> **Requirement**
Starting with the first line and ending with the last, transcribe the data exactly.
Top of Source information
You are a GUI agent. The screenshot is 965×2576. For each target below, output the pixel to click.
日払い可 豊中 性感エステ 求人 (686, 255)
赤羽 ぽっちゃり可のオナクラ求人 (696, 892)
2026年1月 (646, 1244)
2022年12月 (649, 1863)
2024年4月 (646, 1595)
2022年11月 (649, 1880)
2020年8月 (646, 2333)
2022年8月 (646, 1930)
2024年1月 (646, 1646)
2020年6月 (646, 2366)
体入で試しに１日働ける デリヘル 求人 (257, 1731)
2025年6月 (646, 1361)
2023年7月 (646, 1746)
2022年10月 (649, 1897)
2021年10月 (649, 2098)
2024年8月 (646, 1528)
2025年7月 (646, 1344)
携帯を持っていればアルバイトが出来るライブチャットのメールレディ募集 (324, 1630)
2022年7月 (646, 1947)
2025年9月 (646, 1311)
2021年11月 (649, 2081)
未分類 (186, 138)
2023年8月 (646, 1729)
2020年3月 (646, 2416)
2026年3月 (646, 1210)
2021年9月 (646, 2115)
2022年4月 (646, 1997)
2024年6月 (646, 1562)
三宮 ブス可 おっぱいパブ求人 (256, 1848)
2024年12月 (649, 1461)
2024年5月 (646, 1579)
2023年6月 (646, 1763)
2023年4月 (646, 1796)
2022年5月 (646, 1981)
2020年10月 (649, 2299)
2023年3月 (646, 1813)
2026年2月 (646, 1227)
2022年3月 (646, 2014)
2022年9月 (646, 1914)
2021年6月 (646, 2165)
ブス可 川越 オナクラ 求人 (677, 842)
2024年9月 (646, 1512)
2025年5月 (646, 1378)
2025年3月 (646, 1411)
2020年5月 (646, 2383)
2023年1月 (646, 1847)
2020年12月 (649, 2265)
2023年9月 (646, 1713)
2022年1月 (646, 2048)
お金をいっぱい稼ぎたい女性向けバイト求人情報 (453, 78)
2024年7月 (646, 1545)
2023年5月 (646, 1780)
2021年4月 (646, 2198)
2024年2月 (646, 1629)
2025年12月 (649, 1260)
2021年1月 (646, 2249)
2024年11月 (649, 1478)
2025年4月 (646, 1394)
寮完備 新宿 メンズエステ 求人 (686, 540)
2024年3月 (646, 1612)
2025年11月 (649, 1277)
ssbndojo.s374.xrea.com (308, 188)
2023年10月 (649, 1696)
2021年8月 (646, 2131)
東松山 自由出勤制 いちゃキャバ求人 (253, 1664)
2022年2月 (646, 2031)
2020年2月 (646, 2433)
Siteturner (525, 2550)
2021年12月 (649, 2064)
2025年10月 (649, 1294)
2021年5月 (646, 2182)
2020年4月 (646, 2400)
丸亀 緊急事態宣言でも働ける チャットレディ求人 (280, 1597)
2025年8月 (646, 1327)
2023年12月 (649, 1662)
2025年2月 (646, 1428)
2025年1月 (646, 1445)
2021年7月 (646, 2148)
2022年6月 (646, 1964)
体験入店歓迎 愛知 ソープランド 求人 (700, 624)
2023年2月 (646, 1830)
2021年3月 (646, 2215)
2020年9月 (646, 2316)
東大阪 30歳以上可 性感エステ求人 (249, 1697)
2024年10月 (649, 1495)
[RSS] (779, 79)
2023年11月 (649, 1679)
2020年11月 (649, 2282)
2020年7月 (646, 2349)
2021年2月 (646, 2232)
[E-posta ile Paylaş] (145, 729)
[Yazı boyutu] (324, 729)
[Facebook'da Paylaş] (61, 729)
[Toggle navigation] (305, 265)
Bottom of Source information
> **The completed task**
You are a GUI agent. The screenshot is 965×2576. For each target below, output the pixel to click.
日払い可 豊中 性感エステ 求人 (686, 255)
赤羽 ぽっちゃり可のオナクラ求人 (696, 892)
2026年1月 (646, 1244)
2022年12月 (649, 1863)
2024年4月 (646, 1595)
2022年11月 (649, 1880)
2020年8月 (646, 2333)
2022年8月 (646, 1930)
2024年1月 (646, 1646)
2020年6月 (646, 2366)
体入で試しに１日働ける デリヘル 求人 (257, 1731)
2025年6月 (646, 1361)
2023年7月 (646, 1746)
2022年10月 (649, 1897)
2021年10月 (649, 2098)
2024年8月 (646, 1528)
2025年7月 (646, 1344)
携帯を持っていればアルバイトが出来るライブチャットのメールレディ募集 (324, 1630)
2022年7月 (646, 1947)
2025年9月 (646, 1311)
2021年11月 (649, 2081)
未分類 (186, 138)
2023年8月 (646, 1729)
2020年3月 (646, 2416)
2026年3月 (646, 1210)
2021年9月 (646, 2115)
2022年4月 (646, 1997)
2024年6月 (646, 1562)
三宮 ブス可 おっぱいパブ求人 (256, 1848)
2024年12月 (649, 1461)
2024年5月 (646, 1579)
2023年6月 (646, 1763)
2023年4月 (646, 1796)
2022年5月 (646, 1981)
2020年10月 (649, 2299)
2023年3月 (646, 1813)
2026年2月 (646, 1227)
2022年3月 (646, 2014)
2022年9月 (646, 1914)
2021年6月 (646, 2165)
ブス可 川越 オナクラ 求人 (677, 842)
2024年9月 (646, 1512)
2025年5月 (646, 1378)
2025年3月 (646, 1411)
2020年5月 (646, 2383)
2023年1月 (646, 1847)
2020年12月 (649, 2265)
2023年9月 (646, 1713)
2022年1月 (646, 2048)
お金をいっぱい稼ぎたい女性向けバイト求人情報 (453, 78)
2024年7月 (646, 1545)
2023年5月 (646, 1780)
2021年4月 (646, 2198)
2024年2月 (646, 1629)
2025年12月 (649, 1260)
2021年1月 (646, 2249)
2024年11月 (649, 1478)
2025年4月 (646, 1394)
寮完備 新宿 メンズエステ 求人 (686, 540)
2024年3月 (646, 1612)
2025年11月 (649, 1277)
ssbndojo.s374.xrea.com (308, 188)
2023年10月 (649, 1696)
2021年8月 (646, 2131)
東松山 自由出勤制 いちゃキャバ求人 (253, 1664)
2022年2月 (646, 2031)
2020年2月 (646, 2433)
Siteturner (525, 2550)
2021年12月 (649, 2064)
2025年10月 (649, 1294)
2021年5月 (646, 2182)
2020年4月 (646, 2400)
丸亀 緊急事態宣言でも働ける チャットレディ求人 (280, 1597)
2025年8月 (646, 1327)
2023年12月 (649, 1662)
2025年2月 (646, 1428)
2025年1月 (646, 1445)
2021年7月 (646, 2148)
2022年6月 (646, 1964)
体験入店歓迎 愛知 ソープランド 求人 (700, 624)
2023年2月 (646, 1830)
2021年3月 (646, 2215)
2020年9月 (646, 2316)
東大阪 30歳以上可 性感エステ求人 (249, 1697)
2024年10月 (649, 1495)
[RSS] (779, 79)
2023年11月 (649, 1679)
2020年11月 (649, 2282)
2020年7月 (646, 2349)
2021年2月 (646, 2232)
[E-posta ile Paylaş] (145, 729)
[Yazı boyutu] (324, 729)
[Facebook'da Paylaş] (61, 729)
[Toggle navigation] (305, 265)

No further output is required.